Again, Mai Khoi was right. All of her songs that evening would hurt because they emanated from a young woman seemingly betrayed and heartbroken.

The definition of “dissident” is one who disagrees with an established system. Mai Khoi’s performance made me want to broaden that definition to include one who has been let down by an established system; wounded by a broken promise or by a loss of faith.

In “Please, Sir,” her voice cajoled and pleaded. If it weren’t for the lyrics, I would have thought it a ballad of desire or seduction.

Please, sir,
Will you let us sing?
Let us put up the paintings
to admire them,
Will you let us love?

Throughout the band’s eleven-song set list, Mai Khoi’s lyrics declared, boldly and without a doubt—they were literally the writing on the wall—that she’s a citizen of a country that systematically controls and silences the free expression of its populace. Her voice, whether defiant and soaring or supple and evocative, declared another truth. Mai Khoi also belongs to a borderless territory, more difficult to contain and police, where generations of musicians, writers, and artists worldwide have created within and called home. That territory exists in every country, and since 2002, the Human Rights Foundation has awarded the Václav Havel International Prize for Creative Dissent to its most inspiring, at-risk inhabitants. In 2018, Mai Khoi was one of the recipients, along with the Sudanese rapper and former child soldier Emmanuel Jal, and the Belarus Free Theater.

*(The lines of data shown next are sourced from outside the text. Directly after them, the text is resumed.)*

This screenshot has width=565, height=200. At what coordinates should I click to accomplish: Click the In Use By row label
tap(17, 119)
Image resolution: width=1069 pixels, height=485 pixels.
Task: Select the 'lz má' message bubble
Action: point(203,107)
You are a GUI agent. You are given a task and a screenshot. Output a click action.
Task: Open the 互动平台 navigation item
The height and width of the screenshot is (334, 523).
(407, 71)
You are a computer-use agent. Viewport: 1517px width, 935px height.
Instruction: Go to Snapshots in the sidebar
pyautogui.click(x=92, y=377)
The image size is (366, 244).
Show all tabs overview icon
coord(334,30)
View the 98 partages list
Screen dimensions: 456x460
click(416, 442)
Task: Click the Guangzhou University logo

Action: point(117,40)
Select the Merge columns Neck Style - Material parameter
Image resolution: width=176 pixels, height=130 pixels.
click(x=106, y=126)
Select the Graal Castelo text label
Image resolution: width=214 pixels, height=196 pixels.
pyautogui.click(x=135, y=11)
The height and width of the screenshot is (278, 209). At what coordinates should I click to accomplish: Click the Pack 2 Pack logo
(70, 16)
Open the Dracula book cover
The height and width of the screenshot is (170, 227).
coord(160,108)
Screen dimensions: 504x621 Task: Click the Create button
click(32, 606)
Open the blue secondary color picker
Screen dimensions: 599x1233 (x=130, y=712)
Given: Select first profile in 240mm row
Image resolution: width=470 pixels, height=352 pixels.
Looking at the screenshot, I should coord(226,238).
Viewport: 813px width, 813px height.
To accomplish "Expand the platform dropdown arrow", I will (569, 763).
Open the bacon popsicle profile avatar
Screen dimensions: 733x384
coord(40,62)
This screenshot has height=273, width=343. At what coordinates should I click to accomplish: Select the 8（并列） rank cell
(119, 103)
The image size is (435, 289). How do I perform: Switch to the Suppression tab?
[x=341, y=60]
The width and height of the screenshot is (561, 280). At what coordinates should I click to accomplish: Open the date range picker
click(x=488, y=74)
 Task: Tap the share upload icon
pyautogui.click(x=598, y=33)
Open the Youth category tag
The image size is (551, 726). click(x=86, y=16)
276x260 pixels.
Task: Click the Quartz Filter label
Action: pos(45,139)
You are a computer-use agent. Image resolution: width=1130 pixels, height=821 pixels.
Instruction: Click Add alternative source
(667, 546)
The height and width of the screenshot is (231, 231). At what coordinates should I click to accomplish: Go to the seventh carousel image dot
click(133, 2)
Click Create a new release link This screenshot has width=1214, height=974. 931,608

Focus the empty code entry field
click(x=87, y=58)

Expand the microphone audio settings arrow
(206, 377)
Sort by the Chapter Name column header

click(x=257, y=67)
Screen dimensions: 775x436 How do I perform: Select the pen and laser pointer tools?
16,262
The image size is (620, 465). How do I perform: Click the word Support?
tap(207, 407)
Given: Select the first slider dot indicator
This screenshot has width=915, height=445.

In the Q&A that followed the concert, Mai Khoi and Paul Tran shared the stage, and the bonhomie between them was palpable. Elena Park, the curator of NationalSawdust+, the in-house performance and conversation series, which along with PEN America and Artists at Risk Connection, had brought the two together, began by asking, “Where do you get the courage to do what you do?”

“The mission of the artists is to speak the truth,” Mai Khoi replied, adding that it was also “to step out of the fear.” Tran followed with an equally elegant characterization of that mission as “the resistance to the agony of the untold story.” Tran could have been describing Mai Khoi’s source of strength and vice versa.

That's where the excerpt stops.